七生が、誰を思って泣いているのか、禎理は知っていた。七生も、禎理と同じ『流浪の民』出身。禎理と同じように、『蛇神の森』――但し、森の奥で暮らしていた禎理と違い、七生の生活場所は人里に近かった――で、家族と共に暮らしていた。そして、ある年の夏、禎理と同じように、家族全員を流行病で亡くした。

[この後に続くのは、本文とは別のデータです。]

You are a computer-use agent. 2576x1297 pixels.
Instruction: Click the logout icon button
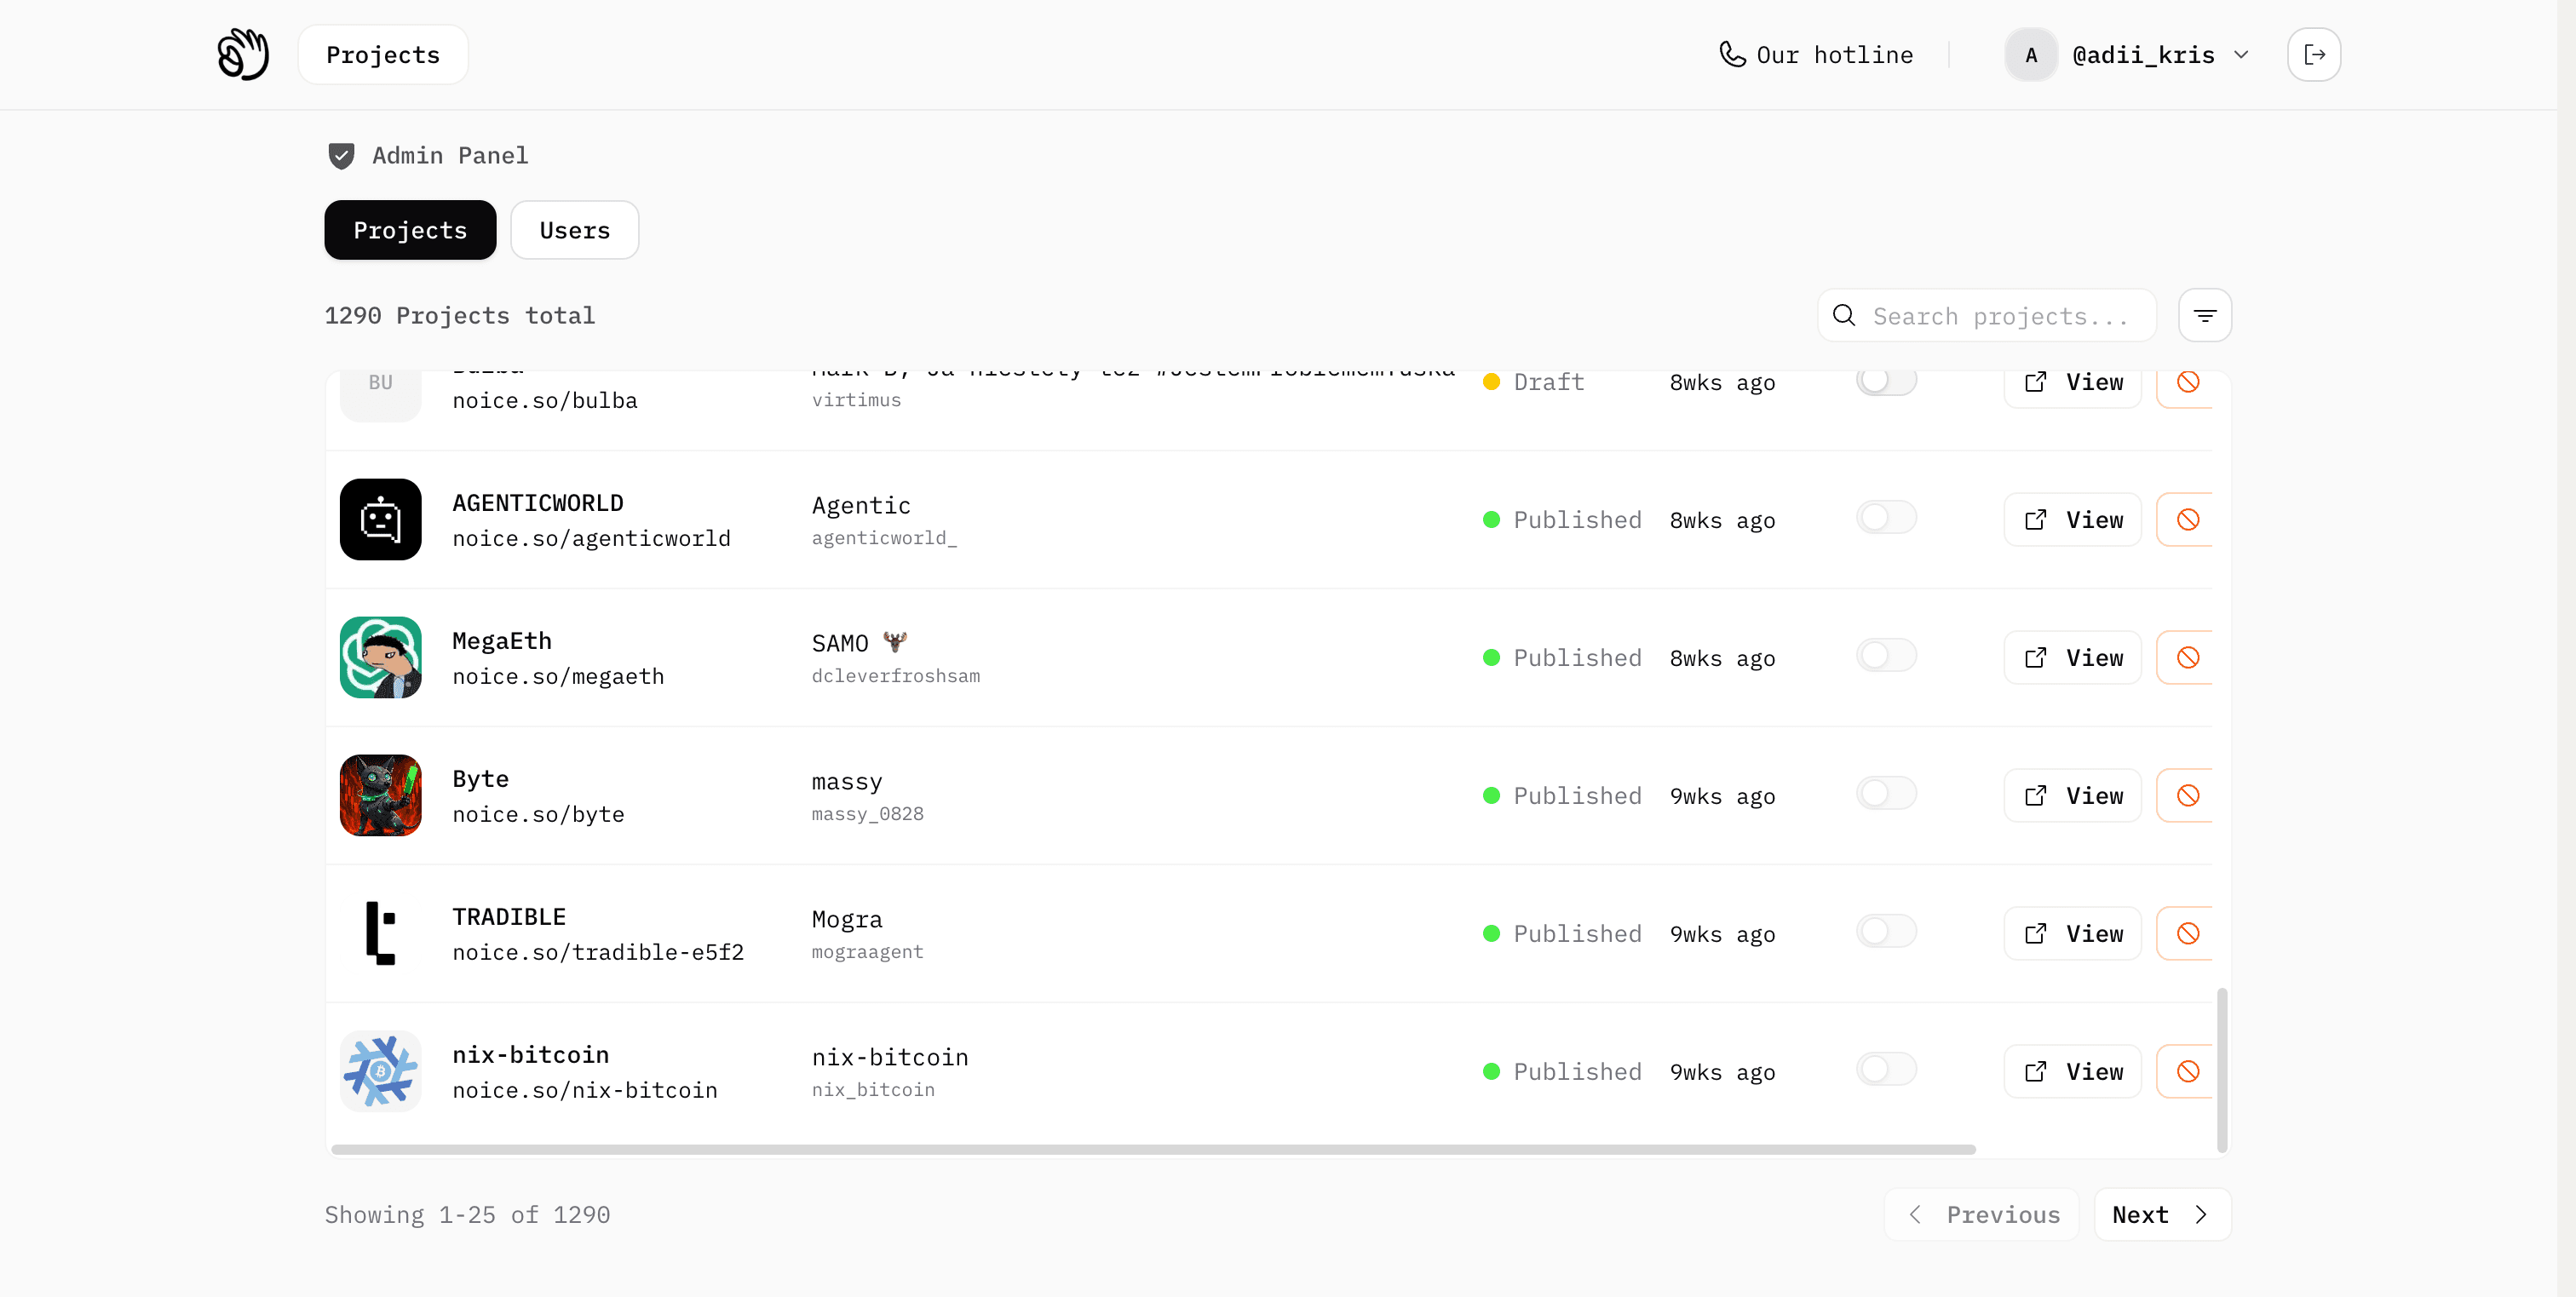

『九朗』とは、七生と一番仲の良かった、すぐ下の弟の名。普通の姉弟以上に、七生は九朗を愛していた。禎理と七生が姉弟のような関係でいるのも、禎理の面影が九朗に似ているから。そのくらい、七生は九朗を想っていた。その九朗の、夢を見たのだ。自分が兄の夢を見たように。七生の言動から、そう察する。七生の哀しみが分かるから、禎理は七生が泣き止むまで、そっと七生の赤く細い髪を撫で続けた。
「……ごめん、禎理」
そう言って、七生が禎理の身体を離したのは、随分経ってから。禎理の思った通り、七生は九朗を埋葬する夢を見て、混乱して禎理の所へ来たようだ。
「今朝、禎理が一霜草の花束を持って来てくれたから、思い出したのかな?」
九朗も、時々薬草の花束を作っては、ぶっきらぼうな態度で七生に差し出していた。少し微笑みながら、七生は禎理にそう告げた。
「それは」
七生に悪い事をした。悔悟の念が、胸に広がる。だが。
「謝る必要無いわ」
不意に、七生は再び禎理をぎゅっと抱き締めた。
「私は、嬉しかったし、嬉しいの。……九朗が、夢に出て来てくれて」
そういう、ものなのだろうか。
「九朗を埋める前に、九朗の唇に口付けした夢だったから、尚更、かな?」
囁くような七生の告白を、禎理はただ静かに、聞いていた。